__DATASET ENTRIES__.
============================================================

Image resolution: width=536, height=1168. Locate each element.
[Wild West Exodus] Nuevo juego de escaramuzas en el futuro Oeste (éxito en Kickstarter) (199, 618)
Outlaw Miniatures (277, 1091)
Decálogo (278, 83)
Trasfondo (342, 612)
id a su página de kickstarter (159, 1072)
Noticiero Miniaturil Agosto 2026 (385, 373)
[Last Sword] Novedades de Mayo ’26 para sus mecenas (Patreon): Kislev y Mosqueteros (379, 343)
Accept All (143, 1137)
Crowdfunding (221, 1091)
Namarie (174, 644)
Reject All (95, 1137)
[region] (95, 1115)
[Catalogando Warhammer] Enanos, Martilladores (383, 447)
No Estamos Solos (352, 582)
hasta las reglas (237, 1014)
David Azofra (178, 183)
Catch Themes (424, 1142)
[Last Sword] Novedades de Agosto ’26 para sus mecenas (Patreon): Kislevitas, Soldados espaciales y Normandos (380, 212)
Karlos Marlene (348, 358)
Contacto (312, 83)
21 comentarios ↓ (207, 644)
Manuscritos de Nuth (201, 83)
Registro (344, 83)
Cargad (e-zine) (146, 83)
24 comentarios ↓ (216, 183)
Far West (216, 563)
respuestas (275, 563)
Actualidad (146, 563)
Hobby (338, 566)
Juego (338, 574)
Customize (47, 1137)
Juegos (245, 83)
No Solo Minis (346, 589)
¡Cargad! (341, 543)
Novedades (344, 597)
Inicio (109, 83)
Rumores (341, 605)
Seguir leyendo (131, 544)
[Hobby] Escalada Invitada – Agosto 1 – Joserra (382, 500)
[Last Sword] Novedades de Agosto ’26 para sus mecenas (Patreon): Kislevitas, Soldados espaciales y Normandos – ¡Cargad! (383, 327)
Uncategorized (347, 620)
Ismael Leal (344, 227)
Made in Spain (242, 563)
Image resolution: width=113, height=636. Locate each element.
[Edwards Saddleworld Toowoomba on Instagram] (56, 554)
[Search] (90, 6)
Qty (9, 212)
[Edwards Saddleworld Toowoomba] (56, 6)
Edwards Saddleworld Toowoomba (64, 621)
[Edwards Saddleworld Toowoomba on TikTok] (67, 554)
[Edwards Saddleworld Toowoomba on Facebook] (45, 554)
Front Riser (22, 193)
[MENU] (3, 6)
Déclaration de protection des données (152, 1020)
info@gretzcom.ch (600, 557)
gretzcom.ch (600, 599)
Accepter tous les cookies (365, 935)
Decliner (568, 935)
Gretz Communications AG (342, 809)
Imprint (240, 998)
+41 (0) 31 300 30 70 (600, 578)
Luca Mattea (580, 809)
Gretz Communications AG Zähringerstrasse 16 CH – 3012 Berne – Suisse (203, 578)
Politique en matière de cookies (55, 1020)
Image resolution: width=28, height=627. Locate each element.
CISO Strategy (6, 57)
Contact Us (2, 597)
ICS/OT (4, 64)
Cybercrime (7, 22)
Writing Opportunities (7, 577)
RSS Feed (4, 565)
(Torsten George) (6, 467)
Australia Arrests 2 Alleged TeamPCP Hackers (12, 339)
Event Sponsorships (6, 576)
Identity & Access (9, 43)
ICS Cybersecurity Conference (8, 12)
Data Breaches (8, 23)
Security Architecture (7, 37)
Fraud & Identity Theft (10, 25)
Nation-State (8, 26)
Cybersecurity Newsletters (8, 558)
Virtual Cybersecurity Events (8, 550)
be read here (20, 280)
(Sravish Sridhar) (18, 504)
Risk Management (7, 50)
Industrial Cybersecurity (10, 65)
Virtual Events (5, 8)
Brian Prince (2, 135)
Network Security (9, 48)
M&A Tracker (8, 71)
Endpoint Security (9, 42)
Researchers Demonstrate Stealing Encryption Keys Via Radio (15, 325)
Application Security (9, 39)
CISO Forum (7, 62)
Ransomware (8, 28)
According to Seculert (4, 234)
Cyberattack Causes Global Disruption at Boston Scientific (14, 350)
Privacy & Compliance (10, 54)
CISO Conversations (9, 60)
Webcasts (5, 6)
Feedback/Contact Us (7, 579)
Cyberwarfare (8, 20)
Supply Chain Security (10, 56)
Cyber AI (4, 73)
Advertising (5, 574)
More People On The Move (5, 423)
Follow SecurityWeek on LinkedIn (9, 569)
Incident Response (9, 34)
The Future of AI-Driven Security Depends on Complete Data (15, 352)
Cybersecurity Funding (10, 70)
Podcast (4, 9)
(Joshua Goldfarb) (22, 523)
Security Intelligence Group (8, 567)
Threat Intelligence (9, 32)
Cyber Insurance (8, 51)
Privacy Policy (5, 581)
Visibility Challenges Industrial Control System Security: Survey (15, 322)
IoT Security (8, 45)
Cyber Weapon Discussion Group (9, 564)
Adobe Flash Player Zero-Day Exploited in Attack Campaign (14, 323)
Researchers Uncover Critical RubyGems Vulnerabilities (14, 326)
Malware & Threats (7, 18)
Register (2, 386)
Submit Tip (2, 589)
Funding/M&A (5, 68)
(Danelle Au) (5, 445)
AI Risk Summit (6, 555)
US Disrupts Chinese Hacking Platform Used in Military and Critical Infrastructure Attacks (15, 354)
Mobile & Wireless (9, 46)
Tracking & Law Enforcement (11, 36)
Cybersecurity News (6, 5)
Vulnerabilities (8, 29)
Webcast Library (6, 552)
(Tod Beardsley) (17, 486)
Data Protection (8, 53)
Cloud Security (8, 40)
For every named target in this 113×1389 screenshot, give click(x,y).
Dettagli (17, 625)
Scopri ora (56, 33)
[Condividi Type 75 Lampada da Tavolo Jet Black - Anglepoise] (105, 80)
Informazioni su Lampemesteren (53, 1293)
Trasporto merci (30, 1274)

============================================================

__SHORT TASK__.
Reproduce all of the records above verbatim, preserving every line in its original order.

__SOLUTION TO THIS EXERCISE__.
Image resolution: width=536, height=1168. Locate each element.
[Wild West Exodus] Nuevo juego de escaramuzas en el futuro Oeste (éxito en Kickstarter) (199, 618)
Outlaw Miniatures (277, 1091)
Decálogo (278, 83)
Trasfondo (342, 612)
id a su página de kickstarter (159, 1072)
Noticiero Miniaturil Agosto 2026 (385, 373)
[Last Sword] Novedades de Mayo ’26 para sus mecenas (Patreon): Kislev y Mosqueteros (379, 343)
Accept All (143, 1137)
Crowdfunding (221, 1091)
Namarie (174, 644)
Reject All (95, 1137)
[region] (95, 1115)
[Catalogando Warhammer] Enanos, Martilladores (383, 447)
No Estamos Solos (352, 582)
hasta las reglas (237, 1014)
David Azofra (178, 183)
Catch Themes (424, 1142)
[Last Sword] Novedades de Agosto ’26 para sus mecenas (Patreon): Kislevitas, Soldados espaciales y Normandos (380, 212)
Karlos Marlene (348, 358)
Contacto (312, 83)
21 comentarios ↓ (207, 644)
Manuscritos de Nuth (201, 83)
Registro (344, 83)
Cargad (e-zine) (146, 83)
24 comentarios ↓ (216, 183)
Far West (216, 563)
respuestas (275, 563)
Actualidad (146, 563)
Hobby (338, 566)
Juego (338, 574)
Customize (47, 1137)
Juegos (245, 83)
No Solo Minis (346, 589)
¡Cargad! (341, 543)
Novedades (344, 597)
Inicio (109, 83)
Rumores (341, 605)
Seguir leyendo (131, 544)
[Hobby] Escalada Invitada – Agosto 1 – Joserra (382, 500)
[Last Sword] Novedades de Agosto ’26 para sus mecenas (Patreon): Kislevitas, Soldados espaciales y Normandos – ¡Cargad! (383, 327)
Uncategorized (347, 620)
Ismael Leal (344, 227)
Made in Spain (242, 563)
Image resolution: width=113, height=636. Locate each element.
[Edwards Saddleworld Toowoomba on Instagram] (56, 554)
[Search] (90, 6)
Qty (9, 212)
[Edwards Saddleworld Toowoomba] (56, 6)
Edwards Saddleworld Toowoomba (64, 621)
[Edwards Saddleworld Toowoomba on TikTok] (67, 554)
[Edwards Saddleworld Toowoomba on Facebook] (45, 554)
Front Riser (22, 193)
[MENU] (3, 6)
Déclaration de protection des données (152, 1020)
info@gretzcom.ch (600, 557)
gretzcom.ch (600, 599)
Accepter tous les cookies (365, 935)
Decliner (568, 935)
Gretz Communications AG (342, 809)
Imprint (240, 998)
+41 (0) 31 300 30 70 (600, 578)
Luca Mattea (580, 809)
Gretz Communications AG Zähringerstrasse 16 CH – 3012 Berne – Suisse (203, 578)
Politique en matière de cookies (55, 1020)
Image resolution: width=28, height=627. Locate each element.
CISO Strategy (6, 57)
Contact Us (2, 597)
ICS/OT (4, 64)
Cybercrime (7, 22)
Writing Opportunities (7, 577)
RSS Feed (4, 565)
(Torsten George) (6, 467)
Australia Arrests 2 Alleged TeamPCP Hackers (12, 339)
Event Sponsorships (6, 576)
Identity & Access (9, 43)
ICS Cybersecurity Conference (8, 12)
Data Breaches (8, 23)
Security Architecture (7, 37)
Fraud & Identity Theft (10, 25)
Nation-State (8, 26)
Cybersecurity Newsletters (8, 558)
Virtual Cybersecurity Events (8, 550)
be read here (20, 280)
(Sravish Sridhar) (18, 504)
Risk Management (7, 50)
Industrial Cybersecurity (10, 65)
Virtual Events (5, 8)
Brian Prince (2, 135)
Network Security (9, 48)
M&A Tracker (8, 71)
Endpoint Security (9, 42)
Researchers Demonstrate Stealing Encryption Keys Via Radio (15, 325)
Application Security (9, 39)
CISO Forum (7, 62)
Ransomware (8, 28)
According to Seculert (4, 234)
Cyberattack Causes Global Disruption at Boston Scientific (14, 350)
Privacy & Compliance (10, 54)
CISO Conversations (9, 60)
Webcasts (5, 6)
Feedback/Contact Us (7, 579)
Cyberwarfare (8, 20)
Supply Chain Security (10, 56)
Cyber AI (4, 73)
Advertising (5, 574)
More People On The Move (5, 423)
Follow SecurityWeek on LinkedIn (9, 569)
Incident Response (9, 34)
The Future of AI-Driven Security Depends on Complete Data (15, 352)
Cybersecurity Funding (10, 70)
Podcast (4, 9)
(Joshua Goldfarb) (22, 523)
Security Intelligence Group (8, 567)
Threat Intelligence (9, 32)
Cyber Insurance (8, 51)
Privacy Policy (5, 581)
Visibility Challenges Industrial Control System Security: Survey (15, 322)
IoT Security (8, 45)
Cyber Weapon Discussion Group (9, 564)
Adobe Flash Player Zero-Day Exploited in Attack Campaign (14, 323)
Researchers Uncover Critical RubyGems Vulnerabilities (14, 326)
Malware & Threats (7, 18)
Register (2, 386)
Submit Tip (2, 589)
Funding/M&A (5, 68)
(Danelle Au) (5, 445)
AI Risk Summit (6, 555)
US Disrupts Chinese Hacking Platform Used in Military and Critical Infrastructure Attacks (15, 354)
Mobile & Wireless (9, 46)
Tracking & Law Enforcement (11, 36)
Cybersecurity News (6, 5)
Vulnerabilities (8, 29)
Webcast Library (6, 552)
(Tod Beardsley) (17, 486)
Data Protection (8, 53)
Cloud Security (8, 40)
For every named target in this 113×1389 screenshot, give click(x,y).
Dettagli (17, 625)
Scopri ora (56, 33)
[Condividi Type 75 Lampada da Tavolo Jet Black - Anglepoise] (105, 80)
Informazioni su Lampemesteren (53, 1293)
Trasporto merci (30, 1274)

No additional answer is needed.